For now there is an infinity of images and accounts, all of which are related, but yet lacking in coherence. Indeed, many are contradictory. It is as though a drama is being produced by a multiplicity of directors who have entirely different scripts.

What reigns, for now is a tableaux of absurdities, contradictions, and obscenities. All have been seen before and many provoke recollections which are as valid now as when they were first directed at other events in history; indeed, they help us to make  tentative sense, but only that, of the present, and to ask questions.

  • Fintan O’Toole sets us right. When the times are dark, Yeats is recalled.
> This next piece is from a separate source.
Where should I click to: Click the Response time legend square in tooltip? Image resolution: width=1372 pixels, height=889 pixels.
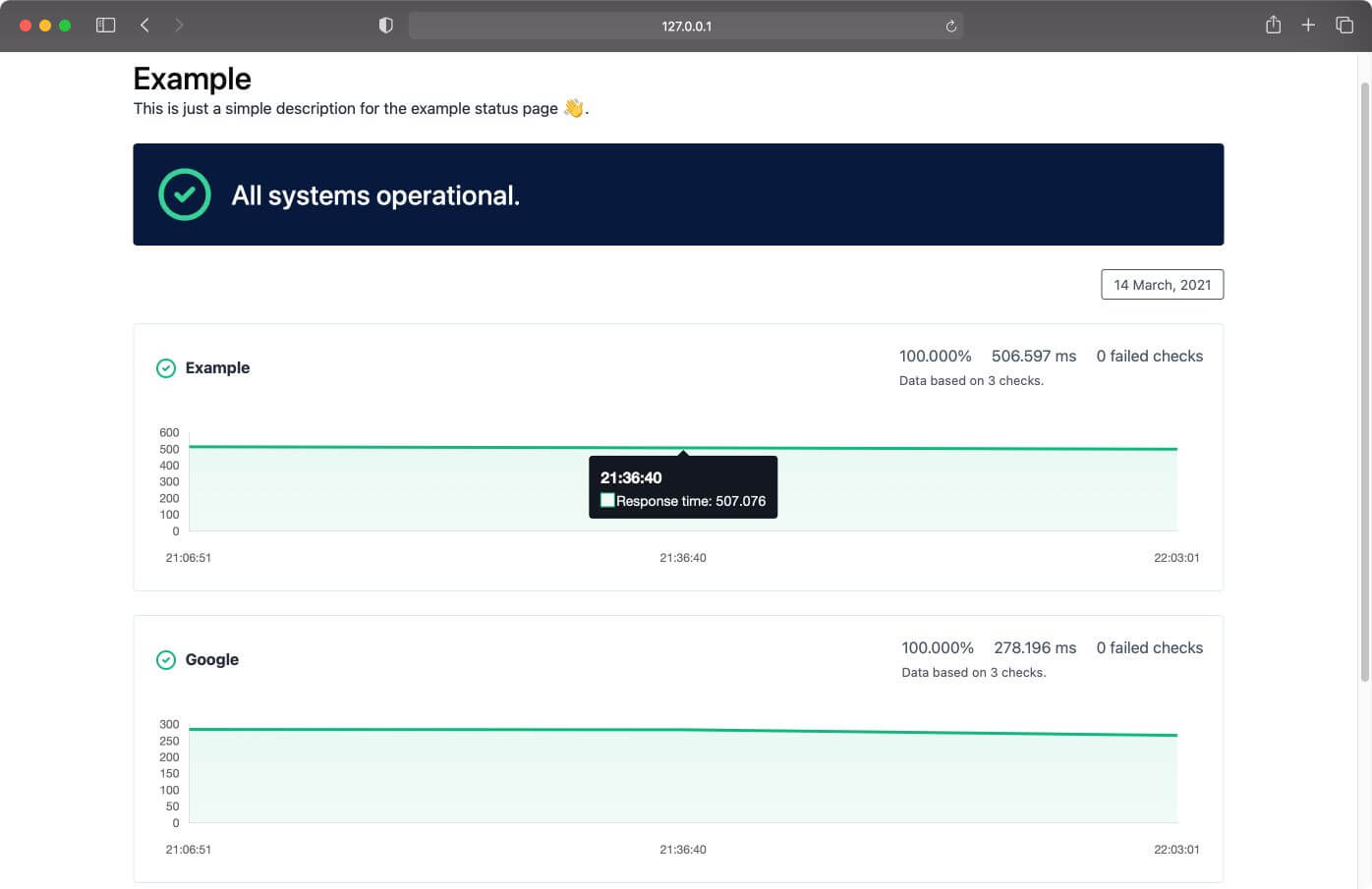tap(607, 500)
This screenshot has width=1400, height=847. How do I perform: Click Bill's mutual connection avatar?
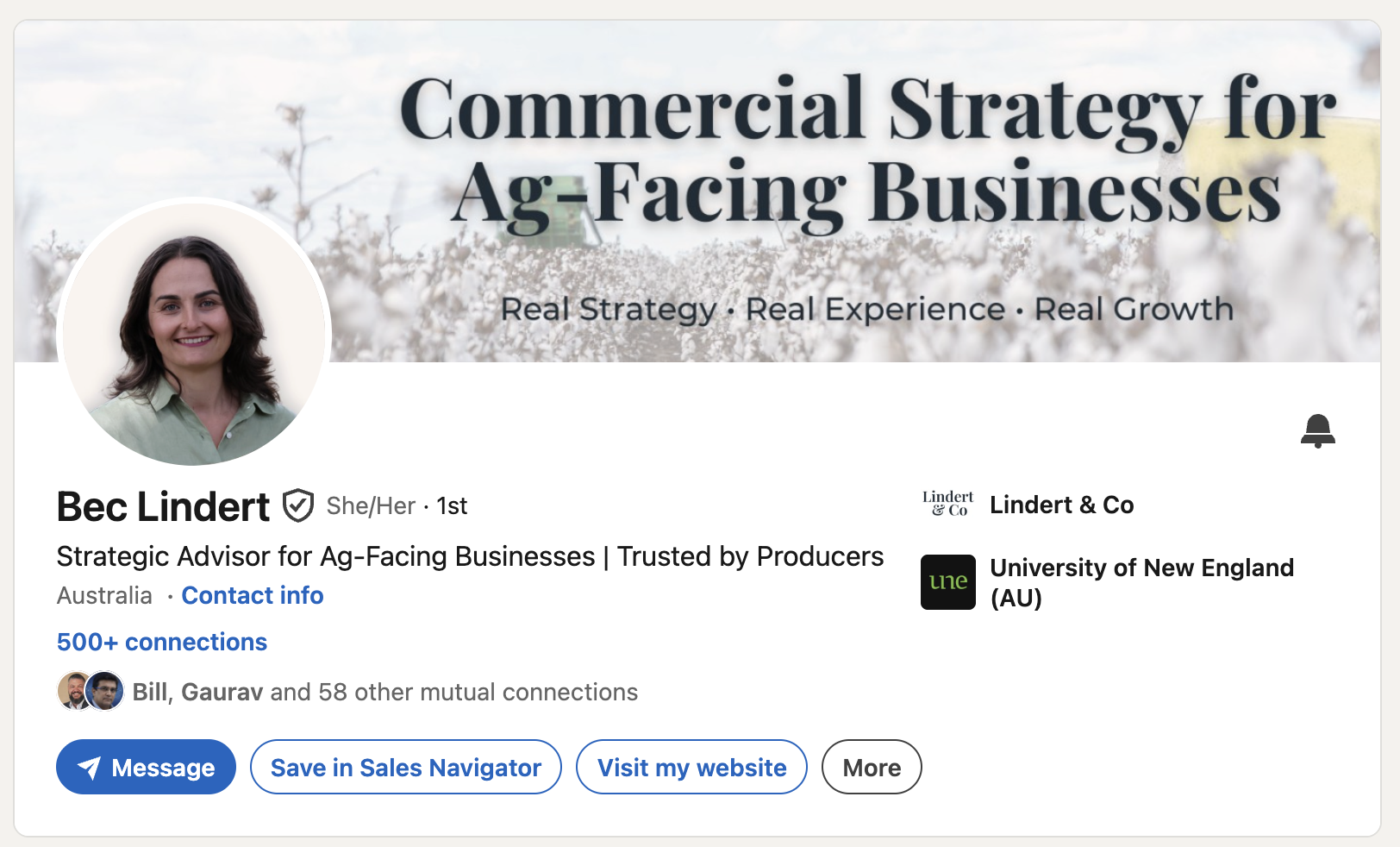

Does not the Global War on Terror which subsumed Afghanistan deserve his dismissal of a previous conflict as an “expensive outbreak of insolence and stupidity”? More, and worse, “Was it needless death after all?” Answer, for now, and probably for all time: Evidently.
  • Helicopters, on the basis of the evidence since 1975, now have a status akin to that of canaries in coal mines up until the mid-1980s. When they start ferrying diplomats to the airport in large numbers, from the roof of the embassy, the game is well and truly over and the locale is quite likely to explode.
  • As anarchy at Hamid Karzai International Airport became the (dis)order of the day in mid-August, it was possible to see the benefits of a liberal-arts-humanities education piercing the spectacle of thousands of abandoned Afghanis attempting to board aircraft for departures to . . . well . . . anywhere, really.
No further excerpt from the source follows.